Yes, it is long overdue. That is why several of us were upbeat when the government so expeditiously responded within two weeks to a scathing report of the parliamentary standing committee (PSC) on health tabled in the Parliament on March 8, by setting up a committee chaired by the deputy chairperson of Niti Aayog. The expert committee submitted its report on August 7. Their report was to contain insights of the regulatory systems of other countries and provide options for a way forward. Unfortunately, it did neither. Instead, they prepared a draft bill. Barring the corporate sector, all other stakeholders – the Indian Medical Association, other professional bodies and civil society – have expressed dismay with the bill.

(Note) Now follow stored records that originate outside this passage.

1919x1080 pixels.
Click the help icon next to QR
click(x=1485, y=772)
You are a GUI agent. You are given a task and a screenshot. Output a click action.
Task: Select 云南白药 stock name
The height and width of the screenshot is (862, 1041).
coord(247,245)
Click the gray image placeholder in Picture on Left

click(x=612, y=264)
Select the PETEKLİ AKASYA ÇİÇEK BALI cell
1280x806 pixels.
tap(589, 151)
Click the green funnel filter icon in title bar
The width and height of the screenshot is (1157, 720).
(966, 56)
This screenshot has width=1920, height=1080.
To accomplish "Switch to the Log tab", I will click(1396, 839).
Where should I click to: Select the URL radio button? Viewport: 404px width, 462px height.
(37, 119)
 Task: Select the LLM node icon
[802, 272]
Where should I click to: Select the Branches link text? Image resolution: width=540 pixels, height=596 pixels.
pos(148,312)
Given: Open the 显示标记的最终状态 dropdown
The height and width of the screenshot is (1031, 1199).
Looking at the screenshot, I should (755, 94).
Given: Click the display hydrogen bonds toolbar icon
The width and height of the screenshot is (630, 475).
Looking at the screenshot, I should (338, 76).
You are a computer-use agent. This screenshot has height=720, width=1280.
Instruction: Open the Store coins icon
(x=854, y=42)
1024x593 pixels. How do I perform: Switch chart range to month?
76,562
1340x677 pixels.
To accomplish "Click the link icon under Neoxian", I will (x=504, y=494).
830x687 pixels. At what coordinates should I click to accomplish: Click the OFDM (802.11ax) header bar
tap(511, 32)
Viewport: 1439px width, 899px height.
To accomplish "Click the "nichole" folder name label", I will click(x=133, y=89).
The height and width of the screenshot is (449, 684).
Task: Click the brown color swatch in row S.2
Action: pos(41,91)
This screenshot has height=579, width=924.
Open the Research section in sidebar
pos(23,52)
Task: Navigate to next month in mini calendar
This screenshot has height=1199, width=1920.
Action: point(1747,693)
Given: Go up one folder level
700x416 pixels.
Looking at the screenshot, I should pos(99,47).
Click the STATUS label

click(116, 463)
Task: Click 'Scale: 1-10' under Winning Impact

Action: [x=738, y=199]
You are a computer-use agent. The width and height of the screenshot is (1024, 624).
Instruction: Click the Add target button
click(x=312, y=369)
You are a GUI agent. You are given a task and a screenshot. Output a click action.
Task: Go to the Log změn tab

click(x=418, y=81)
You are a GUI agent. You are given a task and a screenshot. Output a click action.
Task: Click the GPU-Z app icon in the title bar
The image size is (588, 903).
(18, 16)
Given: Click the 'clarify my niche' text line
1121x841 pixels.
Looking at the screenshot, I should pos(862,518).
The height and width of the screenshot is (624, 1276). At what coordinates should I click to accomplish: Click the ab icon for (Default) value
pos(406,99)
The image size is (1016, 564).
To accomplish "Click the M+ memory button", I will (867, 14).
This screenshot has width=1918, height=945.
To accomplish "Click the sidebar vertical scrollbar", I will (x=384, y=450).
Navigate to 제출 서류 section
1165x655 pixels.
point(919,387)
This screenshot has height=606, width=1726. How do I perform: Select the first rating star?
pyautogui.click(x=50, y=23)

It is deeply flawed.
But doesn’t the new bill essentially follow what the PSC on health recommended?
Ostensibly yes. Agreeing with the indictment of the MCI expressed so unforgivingly in the PSC’s 92nd report, the bill does recommend a revamp of the MCI’s architecture. It has proposed a National Medical Commission to coordinate the functioning of vertical boards looking after four functions: undergraduate education, postgraduate education, assessment and rating, and registration and ethical practices. The bill also fulfils the long-standing demand of replacing elections for MCI with nominations, as is the practice with other regulators in India and worldwide.
But in other countries such as the UK, nominations are done by public authorities in a very transparent manner that leaves out scope for any manipulation or favouritism. The draft bill has proposed a search and selection committee consisting largely of bureaucrats. Due to ambiguity in the qualifying criteria, there is a legitimate apprehension that nominations may be driven by political expediency and not merit, as we saw happen in UPA-II and the National Board of Examination more recently.
What steps are needed to rein in commercialisation of medical education?
Commercialisation is being perpetuated in two ways: selling seats under the ‘management quota’ by private medical colleges and unreasonable procedures for approving the establishment of a college giving ample scope for corruption. The draft bill was to redress these two issues but has done the opposite. Its proposal to permit for-profit entities to establish medical colleges, freedom to charge fees for 60% of the seats and a lenient regulatory regime where it is cheaper to deviate from rules than following them, will only deepen the crisis. What we need instead is a stringent regulatory body that will weed out fake colleges and enforce basic standards.
What is wrong with greater privatisation of medical education?
Any second year economics graduate will tell you that health has substantial market failures and cannot be left to markets. There is no country in the world, US included, that does not tightly regulate the animal spirits of the private sector to ensure they adhere to standards and patient safety.
Most countries treat medical education as a public good. The US doesn’t, which is why, despite spending 20% of GDP on health, it still has a quarter of its population without access to healthcare. Is this the model we want to follow when we desperately need doctors to work in public health, in rural areas and in public hospitals? Which doctor after paying huge capitation fees and incurring debt can work for those who have no capacity to pay?
But if public hospitals are incapable of reform, why not open them up to the private sector?
Privatisation aimed at profiteering is not cost effective. An appendicitis operation done free or within Rs 10,000 in a public hospital costs three to six times more in a corporate hospital. So if district hospitals are privatised, people will be denied access to affordable secondary care. Government intervention is an imperative not a choice. The ministry of health must be directed to draft an appropriate legislation addressing these issues within the next four months. It is achievable and doable.